Oscar Clemente Marroquín
ocmarroq@lahora.com.gt
Cada vez que se hace alguna denuncia en contra de políticos o funcionarios, la respuesta que tiene a flor de boca los implicados es que se presenten las pruebas del caso, a sabiendas de que la corrupción generalmente no deja huellas y resulta muy difícil disponer de medios fehacientes para demostrar más allá de toda duda que se han cometido actos ilícitos. Sin embargo, resulta que en los últimos días hemos visto al menos dos casos en los que la grabación de conversaciones ha permitido demostrar que lo del tráfico de influencias no es paja ni invención mal intencionada, sino una práctica común y corriente entre ciertos individuos del entorno político y, concretamente, del oficialismo.
Cuando se cuestionó la forma en que se integraron las listas para elegir magistrados y se dijo que hasta existieron presiones para que se declarara con lugar un amparo a favor de la vicepresidenta Baldetti, fue la misma funcionaria quien demandó airadamente, como es su estilo, que se presentaran las pruebas pertinentes.
Pero ahora resulta, por lo visto, que cuando se hacen públicas las conversaciones que demuestran en forma absoluta el tráfico de influencias, resulta que no les gusta y hasta inician procesos en contra de quienes están cumpliendo con su anterior demanda, como ocurre con el caso de Baldetti, el diputado Godofredo (sic) Rivera y la magistrada Claudia Escobar.
Lo mismo está ocurriendo ahora con la diputada Emilennee (sic) Mazariegos, puesto que en vez de centrarse en las negociaciones espurias que hizo con el funcionario de Salud Pública de su distrito electoral, se quiere desviar la atención sobre la grabación que se hizo del momento en que traficaban influencias y de esa cuenta distraer la atención para evitar que nos centremos en el debate sobre el comportamiento poco ético de nuestros diputados.
Yo recuerdo perfectamente cuando discutimos con Ramiro de León Carpio por los negocios que se hacían en la compra de medicinas y el entonces Presidente me dijo que le presentara pruebas de lo que hacía su ministro.
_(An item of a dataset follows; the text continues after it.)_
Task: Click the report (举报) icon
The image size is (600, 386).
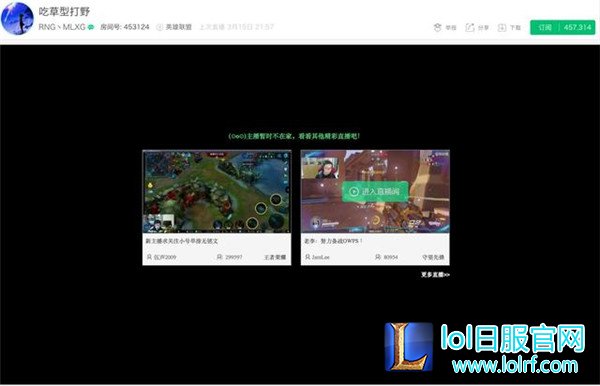Action: click(x=437, y=28)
Le dije que pruebas no existían, pero que había suficientes evidencias que eran de su conocimiento y que no tomarlas en cuenta era hacerse el papo de lo que estaba ocurriendo. Pero viendo lo que ahora se hace con las pruebas consistentes en grabaciones que reflejan la porquería extrema de nuestra política, pienso que lo mismo hubiera ocurrido si hubiera dispuesto de datos más contundentes.
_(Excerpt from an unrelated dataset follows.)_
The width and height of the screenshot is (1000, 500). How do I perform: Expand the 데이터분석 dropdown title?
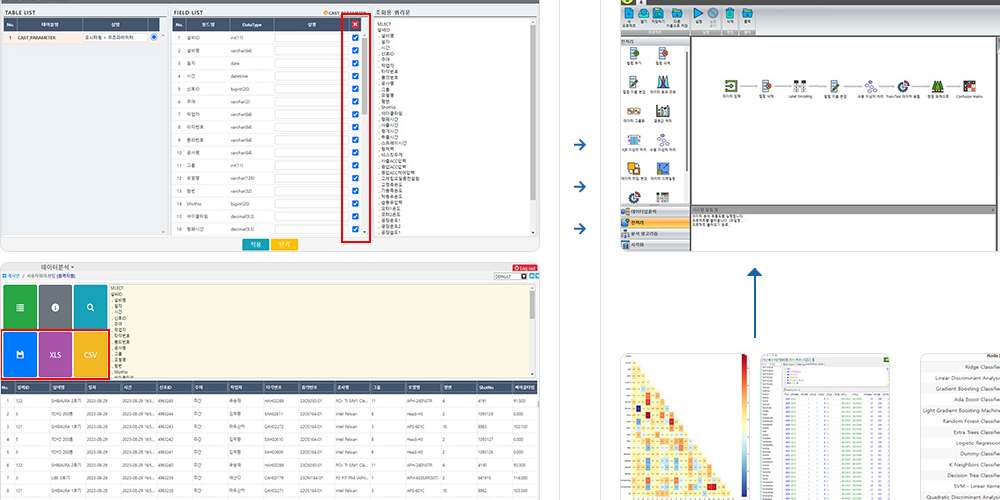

El tema es que la chamarra que se usa para tapar la corrupción no tiene límite alguno y desafortunadamente el cuero de nuestros políticos es demasiado grueso como para que puedan sentir pena o vergüenza. En la mayoría de países del mundo hubiera bastado que la opinión pública supiera de conversaciones tan comprometedoras para que los políticos hubieran tenido que renunciar a sus cargos, pero en nuestra pobre Guatemala tenemos que aguantar sus desplantes y ver cómo se burlan de los medios de prueba que evidencian su catadura y la absoluta ausencia de ética en el comportamiento oficial y cómo andan tramando componendas con fines aviesos que nada tienen que ver con el servicio público.